Perimeter of Regular and Irregular Shapes

A
Apothem Team
Grade 4 · Measurement
LESSON AT A GLANCE
Warm-up
5 min
Explore
15 min
Consolidate
10 min
Practice
12 min
Exit ticket
3 min

Warm-up

On a geoboard, make a shape and count the elastic band length along each side. Add them up. That is the perimeter. Make two shapes with the same perimeter but different shapes. Which is easier to compute perimeter for? (Regular polygons: just multiply one side by the number of sides.)

Explore

Perimeter investigation: using centimetre grid paper, draw 5 polygons with different perimeters. For each: measure all sides, calculate perimeter, record. Challenge: draw a rectangle with perimeter exactly 24 cm. How many different rectangles are possible? (1x11, 2x10, 3x9, 4x8, 5x7, 6x6.)

Consolidate

Practice

Students calculate perimeters of 6 shapes, solve 3 missing-side problems, and solve 2 real-world perimeter problems. Exit ticket: a square has perimeter 36 cm. What is the side length?

Exit ticket

Students calculate perimeters of 6 shapes, solve 3 missing-side problems, and solve 2 real-world perimeter problems. Exit ticket: a square has perimeter 36 cm. What is the side length?
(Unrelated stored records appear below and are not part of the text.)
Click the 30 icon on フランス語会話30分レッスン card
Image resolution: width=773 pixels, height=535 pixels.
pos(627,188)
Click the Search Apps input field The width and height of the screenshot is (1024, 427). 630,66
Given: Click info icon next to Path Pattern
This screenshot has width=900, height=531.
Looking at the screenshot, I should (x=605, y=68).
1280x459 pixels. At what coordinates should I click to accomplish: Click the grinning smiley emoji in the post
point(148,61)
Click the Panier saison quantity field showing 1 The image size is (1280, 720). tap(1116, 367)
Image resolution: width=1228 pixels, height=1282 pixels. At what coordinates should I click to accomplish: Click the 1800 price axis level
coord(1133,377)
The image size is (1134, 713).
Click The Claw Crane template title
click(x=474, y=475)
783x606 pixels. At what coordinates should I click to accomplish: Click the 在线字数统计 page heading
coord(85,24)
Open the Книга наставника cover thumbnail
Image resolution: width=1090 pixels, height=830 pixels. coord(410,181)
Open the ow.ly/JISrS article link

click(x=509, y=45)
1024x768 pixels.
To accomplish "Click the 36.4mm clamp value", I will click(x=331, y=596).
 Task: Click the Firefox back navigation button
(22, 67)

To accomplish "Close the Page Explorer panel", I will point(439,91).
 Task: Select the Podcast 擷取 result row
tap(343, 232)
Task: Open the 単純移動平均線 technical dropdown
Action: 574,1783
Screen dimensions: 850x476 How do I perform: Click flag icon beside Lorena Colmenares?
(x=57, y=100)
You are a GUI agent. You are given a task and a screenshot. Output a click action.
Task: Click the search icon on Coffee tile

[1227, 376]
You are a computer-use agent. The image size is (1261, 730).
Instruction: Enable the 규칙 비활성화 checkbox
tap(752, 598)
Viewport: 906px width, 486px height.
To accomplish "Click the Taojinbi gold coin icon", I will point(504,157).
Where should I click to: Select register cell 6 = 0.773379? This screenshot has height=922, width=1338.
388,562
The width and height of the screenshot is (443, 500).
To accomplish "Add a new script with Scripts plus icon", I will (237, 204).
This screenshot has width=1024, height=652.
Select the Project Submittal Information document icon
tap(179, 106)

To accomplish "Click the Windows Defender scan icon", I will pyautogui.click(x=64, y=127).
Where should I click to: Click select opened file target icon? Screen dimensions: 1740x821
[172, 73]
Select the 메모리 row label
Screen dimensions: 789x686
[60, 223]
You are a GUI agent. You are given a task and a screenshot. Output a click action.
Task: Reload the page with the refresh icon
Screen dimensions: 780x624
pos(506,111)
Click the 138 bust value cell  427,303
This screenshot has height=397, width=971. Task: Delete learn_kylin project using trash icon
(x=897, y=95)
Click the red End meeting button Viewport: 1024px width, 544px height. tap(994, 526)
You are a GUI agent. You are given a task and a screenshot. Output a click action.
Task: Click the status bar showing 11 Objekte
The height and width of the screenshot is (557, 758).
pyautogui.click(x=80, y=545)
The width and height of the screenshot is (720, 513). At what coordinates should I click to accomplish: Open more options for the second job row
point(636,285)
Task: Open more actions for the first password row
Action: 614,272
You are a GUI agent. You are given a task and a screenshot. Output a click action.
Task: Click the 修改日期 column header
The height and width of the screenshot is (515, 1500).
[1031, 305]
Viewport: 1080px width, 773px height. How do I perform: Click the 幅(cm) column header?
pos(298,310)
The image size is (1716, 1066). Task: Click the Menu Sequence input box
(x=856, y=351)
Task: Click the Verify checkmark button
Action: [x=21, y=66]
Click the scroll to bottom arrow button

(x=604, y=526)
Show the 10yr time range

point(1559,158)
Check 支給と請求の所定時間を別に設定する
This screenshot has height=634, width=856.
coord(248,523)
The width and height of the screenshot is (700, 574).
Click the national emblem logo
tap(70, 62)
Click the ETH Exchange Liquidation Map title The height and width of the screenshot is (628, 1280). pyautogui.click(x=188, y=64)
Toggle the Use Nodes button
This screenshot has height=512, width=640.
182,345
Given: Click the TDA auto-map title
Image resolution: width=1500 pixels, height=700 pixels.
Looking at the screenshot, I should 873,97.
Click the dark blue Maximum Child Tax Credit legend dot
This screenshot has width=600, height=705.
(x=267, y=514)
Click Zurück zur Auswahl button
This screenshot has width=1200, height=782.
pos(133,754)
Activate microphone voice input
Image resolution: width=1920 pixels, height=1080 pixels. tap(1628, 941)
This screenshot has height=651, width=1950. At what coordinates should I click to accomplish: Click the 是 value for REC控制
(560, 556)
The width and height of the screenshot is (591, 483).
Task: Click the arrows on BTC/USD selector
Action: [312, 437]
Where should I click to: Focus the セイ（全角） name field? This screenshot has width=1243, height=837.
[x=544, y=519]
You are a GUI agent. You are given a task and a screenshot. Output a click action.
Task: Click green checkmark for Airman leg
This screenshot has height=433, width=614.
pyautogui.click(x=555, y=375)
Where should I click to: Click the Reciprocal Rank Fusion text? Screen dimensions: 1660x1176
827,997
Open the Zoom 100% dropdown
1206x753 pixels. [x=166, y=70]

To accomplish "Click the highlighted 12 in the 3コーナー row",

TIP  Always label perimeter answers with length units (cm, m). The most common error on perimeter problems is writing the number without the unit.
WORKED EXAMPLES
A regular octagon has perimeter 72 cm. What is the side length?

Regular octagon: 8 equal sides. 72/8 = 9 cm per side.

An irregular pentagon has sides 6, 8, 5, 7, and one unknown side. Perimeter = 35 cm. Find the unknown side.

6+8+5+7=26. 35-26=9 cm.

MATERIALS
Geoboards and elastic bands
Rulers and centimetre grid paper
Perimeter problem cards
Real-world context cards (fencing, framing)
WATCH FOR
!Students may add the number of sides rather than their lengths. Always ask: what are you adding? Side lengths, not side counts.
!Students may compute area instead of perimeter. Distinguish clearly: perimeter is the fence (around), area is the grass (inside).